Extracted text:
§

The metal ions or clusters are connected (e.g., covalently, ionically, or a combination thereof) by organic linkers to form a porous structure. In some embodiments, the organic linker is a linker selected from the group consisting of polytopic linkers, ditopic linkers, tritopic linkers, tetratopic linkers, pentatopic linkers, hexatopic linkers, heptatopic linkers, octatopic linkers, mixed linkers, desymmetrized linkers, metallo linkers, N-heterocyclic linkers, or a combination comprising at least one of the foregoing.

In some embodiments, the disclosed metal-organic frameworks comprise a plurality of different types of metal ions or clusters, and/or a plurality of different types of organic linkers. In some embodiments, the disclosed metal-organic frameworks comprise organic linkers that are connected to two or more metal ions or clusters that comprise different metals, metal ions, or metal clusters.

In some embodiments, the disclosed metal-organic frameworks comprise metal ions or clusters that are connected by two or more types of different organic linkers, wherein the different types of organic linkers modify the chemical and physical properties of a metal-organic framework disclosed herein. The disclosed metal-organic frameworks are multivariate in that the material properties can be readily modified by changing the ratio between multiple types of metal ions or clusters or the type or ratio between multiple types of organic linkers.

In some embodiments, the metal-organic framework is M2 (m-dobdc) (M=Mn, Fe, Co, Ni; dobdc4−=4,6-dioxido-1,3-benzenedicarboxylate). In some embodiments, the metal-organic framework is selected from the group consisting of Mn2 (m-dobdc), Fe2 (m-dobdc), Co2 (m-dobdc), and Ni2 (m-dobdc). In some embodiments, the metal-organic framework is Ni2 (m-dobdc).

In some embodiments, the surface area of the disclosed metal-organic frameworks can be at least 2 m2/g, or at least 20 m2/g, at least 200 m2/g, at least 500 m2/g, at least 600 m2/g, at least 700 m2/g, at least 800 m2/g, at least 850 m2/g, at least 900 m2/g, at least 950 m2/g, at least 1000 m2/g, at least 1050 m2/g, at least 1100 m2/g, at least 1150 m2/g, at least 1200 m2/g, at least 1250 m2/g, at least 1300 m2/g, at least 1350 m2/g, at least 1400 m2/g, at least 1500 m2/g, at least 1800 m2/g, at least 2000 m2/g, or at least 3000 m2/g.

In some embodiments, the disclosed metal-organic frameworks can comprise an average particle size of at least 1 nm, or at least 3 nm, or at least 5 nm, or at least 8 nm, or at least 10 nm, or at least 15 nm, or at least 20 nm, or at least 30 nm, or at least 40 nm, or at least 50 nm, or at least 60 nm, or at least 70 nm, or at least 80 nm, or at least 90 nm, or at least 100 nm, or at least 150 nm, or at least 200 nm, or at least 250 nm, or at least 300 nm, or at least 400 nm, or at least 500 nm, or at least 600 nm, or at least 700 nm, or at least 800 nm, or at least 900 nm, or at least 1000 nm.

§

Tasks to perform:
- a) Copy out the passage on metal-organic frameworks word for word, from "In some embodiments, the surface" up to and including "least 3000 m2/g.".
- b) Write what comes next in the passage on metal-organic frameworks, starting after its final sentence.
The lines that come next are separate material and are not part of the passage on metal-organic frameworks.

Provided data:
§

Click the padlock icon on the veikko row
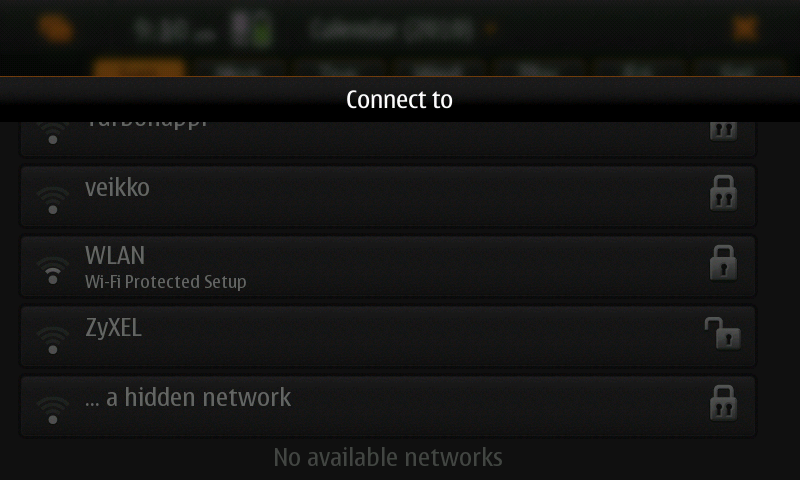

§

Final results:
- a)
In some embodiments, the surface area of the disclosed metal-organic frameworks can be at least 2 m2/g, or at least 20 m2/g, at least 200 m2/g, at least 500 m2/g, at least 600 m2/g, at least 700 m2/g, at least 800 m2/g, at least 850 m2/g, at least 900 m2/g, at least 950 m2/g, at least 1000 m2/g, at least 1050 m2/g, at least 1100 m2/g, at least 1150 m2/g, at least 1200 m2/g, at least 1250 m2/g, at least 1300 m2/g, at least 1350 m2/g, at least 1400 m2/g, at least 1500 m2/g, at least 1800 m2/g, at least 2000 m2/g, or at least 3000 m2/g.

- b)
In some embodiments, the disclosed metal-organic frameworks can comprise an average particle size of at least 1 μm, or at least 3 μm, or at least 5 μm, or at least 8 μm, or at least 10 μm, or at least 15 μm, or at least 20 μm, or at least 30 μm, or at least 40 μm, or at least 50 μm, or at least 60 μm, or at least 70 μm, or at least 80 μm, or at least 90 μm, or at least 100 μm, or at least 150 μm, or at least 200 μm, or at least 250 μm, or at least 300 μm, or at least 400 μm, or at least 500 μm, or at least 600 μm, or at least 700 μm, or at least 800 μm, or at least 900 μm, or at least 1000 μm.

In some embodiments, the temperature of the primary storage tank 102 and the secondary storage tank 104 can be moderated by a heater (e.g., a thermal heater, an electric heater, a convection heater, infrared heater, induction heaters, and the like) or cooler (e.g., cryogenic jacket, closed loop coolant system, and the like).

In some embodiments, the internal temperature of the primary storage tank 102 ranges from approximately −253° C. to −250° C. The temperature of the boil-off gas 110 can range from −250° C. to −230° C. Surrounding the primary storage tank 102, the multi-layer insulation experiences a thermal gradient, with temperatures ranging from about −200° C. near the cold side to −100° C. toward the outer edge.

In some embodiments, the internal temperature of the secondary storage tank 104 is at an “ambient temperature” of 15° C. to 35° C., and 20 to 30° C. In some embodiments, the internal temperature of the secondary storage tank 104 is at a “near-ambient temperature” of 0° C. to 15° C., or 25° C. up to about 40° C.

In some embodiments, in using the system 100, when boil-off occurs and boil-off gas build-up occurs in the primary storage tank 102, a pressure sensor 108 signals the actuator valve 109 to open, releasing the boil-off gas 110 from the primary storage tank 102 into the secondary storage tank 104 via stream 112 that extends from a gas outlet 114 of the primary storage tank 102 to a gas inlet 116 of the secondary storage tank 104. As more and more boil-off gas 110 accumulates in the secondary storage tank 104, the gas pressure drives physical adsorption of boil-off gas 110 on and in the porous sorbent 120. The adsorbed boil-off gas 110 can be subsequently released from the porous sorbent 120 to become a desorbed boil-off gas and be charged into an energy conversion system 106 located downstream of both the primary storage tank and the secondary storage tank 104 via stream 122. The stream 122 includes a flow meter (not shown) for detecting a flow rate of the desorbed boil-off gas discharged from the secondary storage tank 104. The stream 122 includes a flow rate control valve (not shown) that adjusts the flow rate of the desorbed boil-off gas sent from the secondary storage tank into the energy conversion system. The stream 122 further includes a compressor (not shown) that pressurizes the desorbed boil-off gas discharged from the secondary storage tank 104.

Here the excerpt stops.